• [Provided passage]
+++++

Thomas Keith Marshall [3 AUG 1870 - 20 MAY 1931] was born in Anderson, Kansas of father Joseph Thomas Marshall [1838-1892] and mother Susan Elizabeth Lahar [1844-1933]. Thomas only sibling was his sister Mary Alice Marshall [1872-1946], his parents second and only other child.
In the 1880s the family traveled for weeks by horse drawn wagon to what was then considered the Northwest. That area later became better known as Washington State bordering with Canada along its northern edge. Adventure quickly captured the young healthy athletic man's imagination, and the areas for young Thomas Keith Marshall to explore in the Northwest seemed endless to him.
The major and smaller local newspapers of the United States and around the world in 1897-1898 boldly headlined daily stories and accounts of huge amounts of gold to be easily found laying right out on the ground, in streams, and along the river banks in the Yukon Territory of Canada.
Newspaper reporters interviewed hordes of adventuresome men from all around the world who were gathering at the busy ports of Seattle, Washington, and San Francisco, California trying to book their passage if even just for a single spot to sleep out on the steamer ships deck for the rough sea voyage up to the starting off point of Skagway, Alaska.

+++++

[Stored data]
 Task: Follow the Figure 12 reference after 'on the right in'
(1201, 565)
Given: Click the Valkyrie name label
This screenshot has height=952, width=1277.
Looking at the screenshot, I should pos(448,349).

+++++

• [To do]
**A)** Reproduce word for word the part of the Thomas Keith Marshall biography between "The major and" and "Territory of Canada.", inclusive.
**B)** Resume the Thomas Keith Marshall biography after its last sentence.

• [Results in order]
**A)**
The major and smaller local newspapers of the United States and around the world in 1897-1898 boldly headlined daily stories and accounts of huge amounts of gold to be easily found laying right out on the ground, in streams, and along the river banks in the Yukon Territory of Canada.

**B)**
The cities, officials, authorities, merchants in those United States port towns were all suddenly overwhelmed. Father north up in Canada the only law then amounted to a mere handful of Royal Canadian Mounted Police [aka 'Mounties'] to patrol and administer as the only government representative for hundreds and often thousands of miles of wild territory in every direction. Winters at 50-60 below zero there in the Yukon Territory of Canada were unforgiving, and deadly.
Eager adventurers along with wanted criminals of all walks of life flooded into the busy ports purchasing goods and gaining passage. That while those successful early gold seekers arriving back to Seattle and San Francisco unloaded the sacks of their gold dust and gold nuggets showing the glittering shine of the precious yellow metal to astonished newspaper reporters pushing their way up to the gang planks trying to get first hand stories for the then eager news hungry public.
It was 'Gold Fever' ...
For Thomas Keith Marshall the magnet of the north pulled him and pointed his feet north. Saying his goodbyes to his mother, sister, and friends Thomas set out with a backpack and some money in his pockets heading out for the goldfields far to the north. It was to be a far more perilous dangerous journey than he or any of the gold seekers would ever imagine.
For some of the survivors of the "Trail of '98" word had spread of another gold strike this time down in the Arizona Territory of the United States. The whispers, tales, rumors between the men themselves, and news articles told that it was warmer, safer, easier, and did not snow.
What would later be termed, "The Last Gold Rush"' was on to the Territory Of Arizona!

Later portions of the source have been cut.